Entretanto, em vez do amor yuppie e dos romances urbanoides mais comuns da cinematografia nacional, geralmente sustentados pela ética rodrigueana, Machado vai ao coração dos amores do povo, dos amores caboclos, de poucas palavras, pactuados em silêncios, explosões de sensualidade e erotismo coreografados entre balés de brega e carimbó e atravessados por pactos de sangue.
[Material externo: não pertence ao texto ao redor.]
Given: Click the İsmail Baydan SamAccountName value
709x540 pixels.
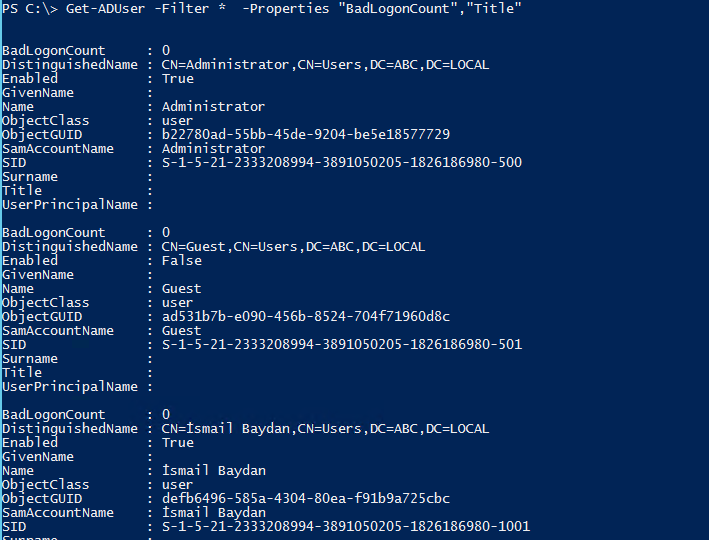Looking at the screenshot, I should point(214,512).
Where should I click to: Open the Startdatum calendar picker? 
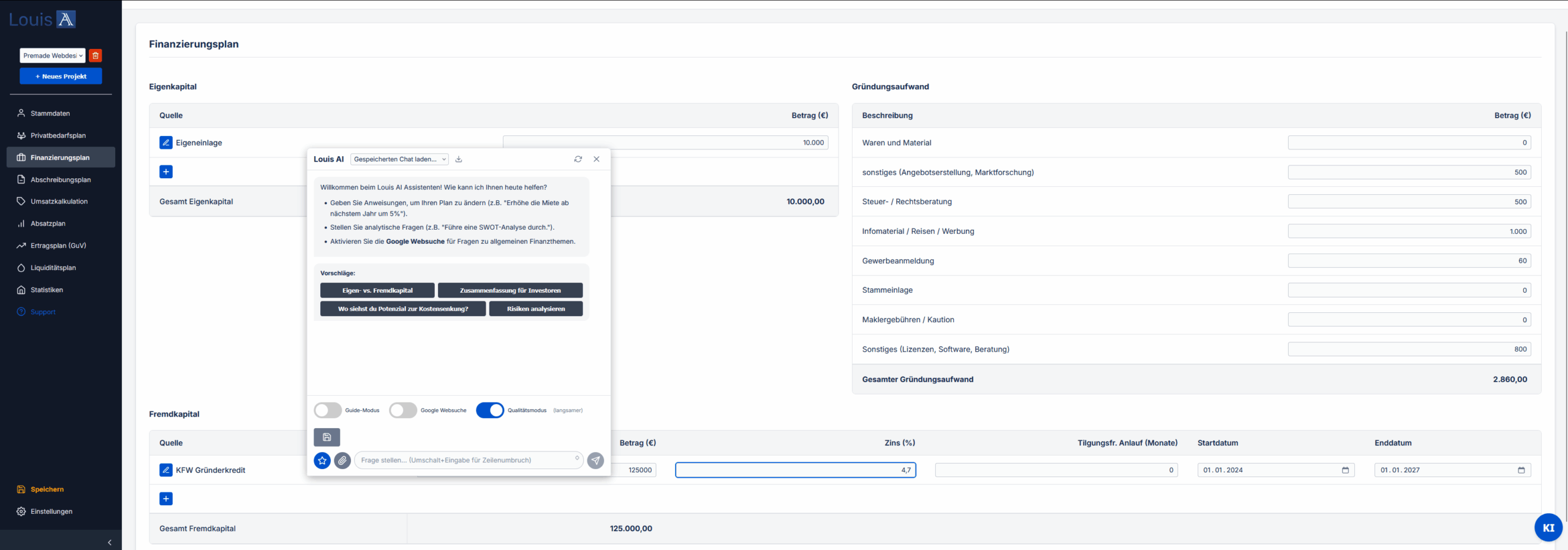[1345, 470]
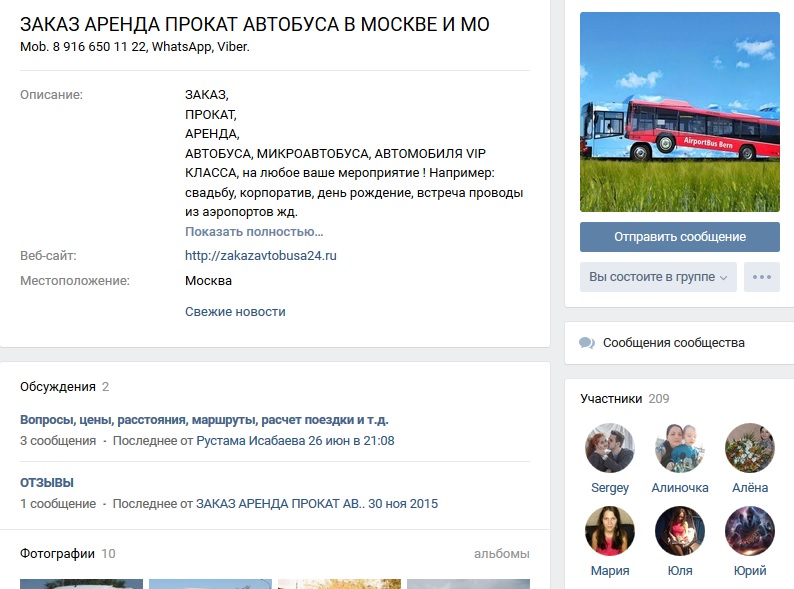Click the 'альбомы' link in Фотографии
This screenshot has height=589, width=794.
tap(502, 554)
No conto original de Milton Hatoum, O Adeus do Comandante, há um componente de forte misticismo, de força do sobrenatural, que não está presente no filme – a não ser na presença premonitória da cozinheira que não sorri. “O Sérgio preferiu enfatizar a relação dos três irmãos com a personagem feminina, a Anaíra, a Sophie Charlotte. Então vamos dizer que a atmosfera, os indícios do sobrenatural, cabiam bem no conto, na concisão do relato. É um texto de poucas páginas. O mistério, na verdade, gira em torno dessa paixão dos três irmãos pela Anaíra, e o desejo é o próprio mistério”, afirmou Hatoum a Amazônia Real.
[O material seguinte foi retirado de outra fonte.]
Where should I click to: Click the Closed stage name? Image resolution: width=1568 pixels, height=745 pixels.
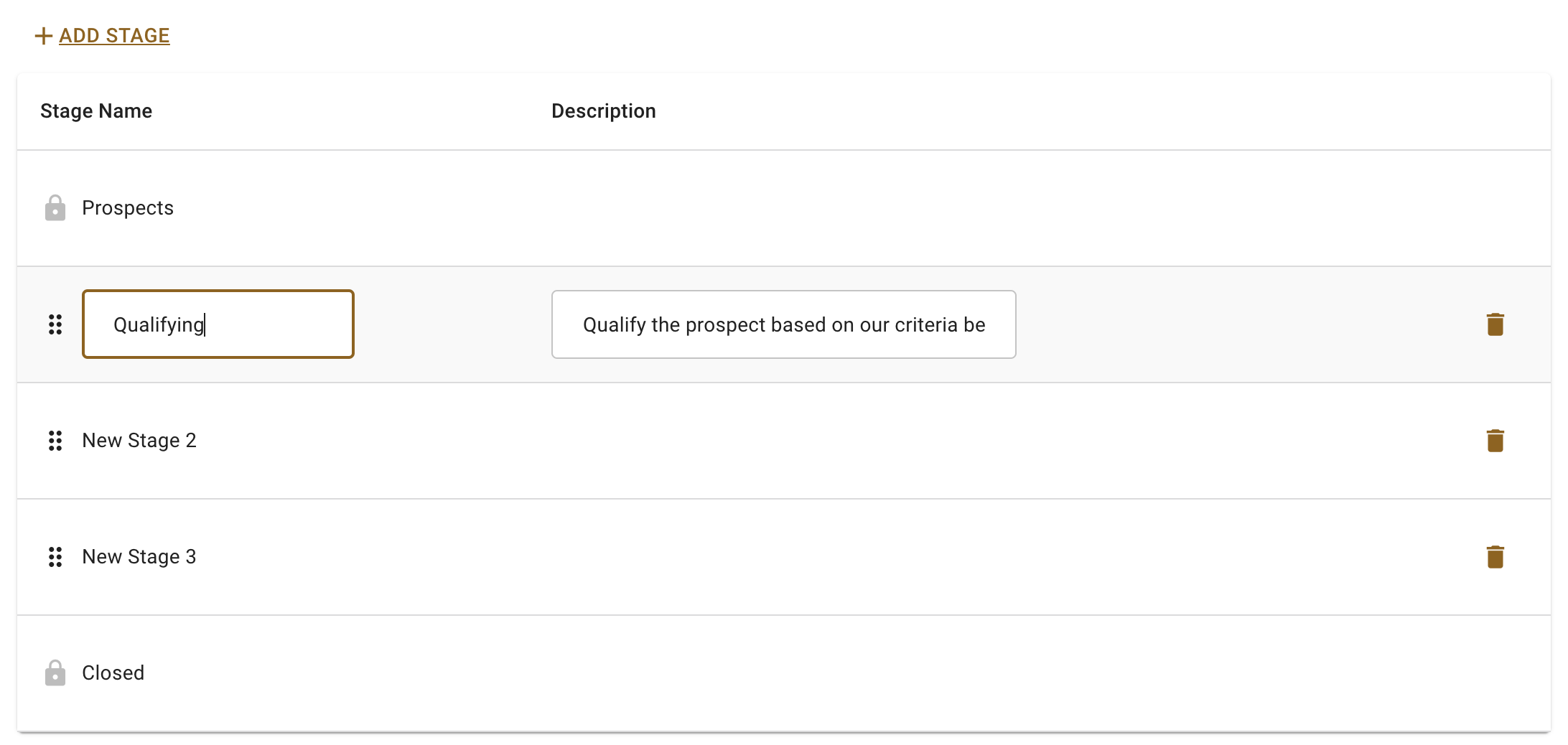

O cineasta Sérgio Machado pediu ao escritor amazonense que escrevesse mais “dois ou três” textos inéditos “para encorpar o roteiro e desenvolver a relação entre os quatro personagens principais” do filme que se vê na tela. O autor vê a imanência do desejo entre os protagonistas como o próprio mistério do relato. “Essa paixão indômita, esse desequilíbrio, tem algo de sobrenatural também, não é?”
Escuridão da alma
O conto de Hatoum também tem como espinha dorsal a retidão ética de Dalberto, o comandante, mas nessa ordeira obsessão se esconde também um mergulho na escuridão da alma humana. Nisso, o desempenho de Daniel Oliveira é exemplar – sua personagem vai se tornando mais desnorteada e empapada de suor conforme o filme avança, à semelhança de um Klaus Kinski em Fitzcarraldo ou um Mickey Rourke em Coração Satânico, perdendo a linha gradativamente. O amor no limiar das últimas fronteiras, como serão suas regras, seus desígnios?
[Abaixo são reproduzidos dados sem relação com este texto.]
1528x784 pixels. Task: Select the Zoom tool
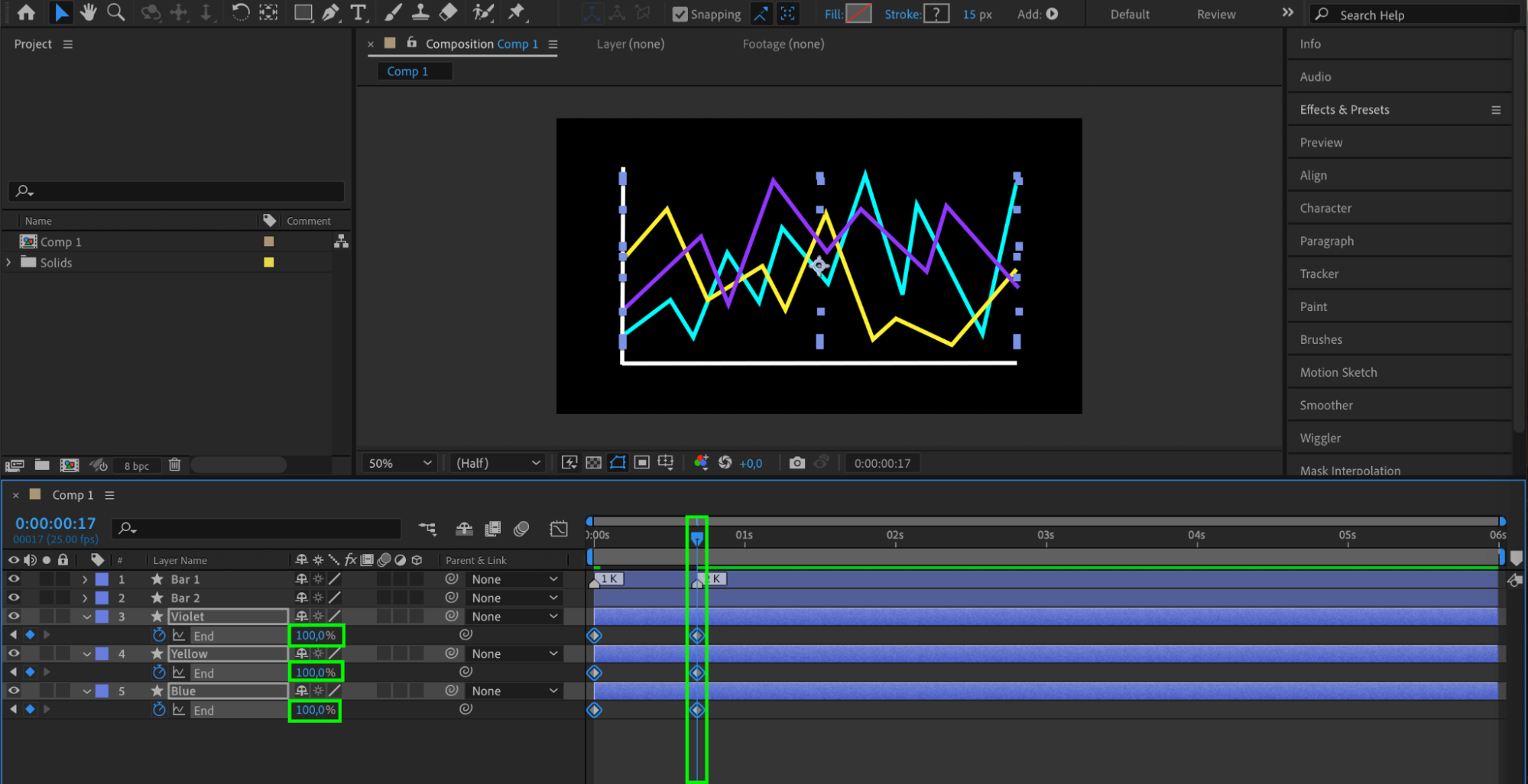(115, 12)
Milton Hatoum credita influência, na constituição dos contos de A Cidade Ilhada, de obras marcantes que leu na juventude, começando pelo uruguaio Juan Carlos Onetti (1909-1984). “E dos hispano-americanos que eu li na minha juventude em São Paulo, quando eu estudava arquitetura, especialmente a obra de Julio Cortázar (1914-1994), que é reconhecidamente um dos mestre da narrativa de formas breves. Então, por exemplo, contos como A Cidade Ilhada e Bárbara no Inverno têm uma atmosfera cortazariana. Eu devo mesmo a esse grande contista. Eu paguei tributo também a Machado de Assis. Encontro na península, por exemplo, tem uma referência explícita a um conto do Machado. E o último conto de Cidade Ilhada, que é Dançarinos na última noite, foi muito inspirado em Terpsícore, de Machado, aquela história do casal pobre que ganha na loteria e, ao contrário da expectativa do leitor e de todos, em vez de economizar e pensar no futuro, decide gastar tudo numa única noite numa festa de arromba.”
O Rio do Desejo ainda vai passar, antes de sua estreia nacional, pela 38ª edição do Mons International Love Film Festival, na Bélgica. O longa vai ser exibido no dia 17 de março na sessão oficial competitiva, com a presença do diretor. Neste mês de fevereiro, O Rio do Desejo foi exibido e selecionado para a Competição Oficial Ibero-Americana de Longas-Metragens de Ficção e Documentário da 25ª edição do Festival Internacional de Cinema de Punta del Este (Cinepunta), no Uruguai. No festival, Sérgio Machado e Sophie Charlotte receberam uma menção honrosa de Melhor Diretor e Melhor Atriz, respectivamente. Já em novembro de 2022, O Rio do Desejo levou o prêmio de Melhor Fotografia na 26ª edição do renomado Festival Tallinn Black Nights (PÖFF), na Estônia.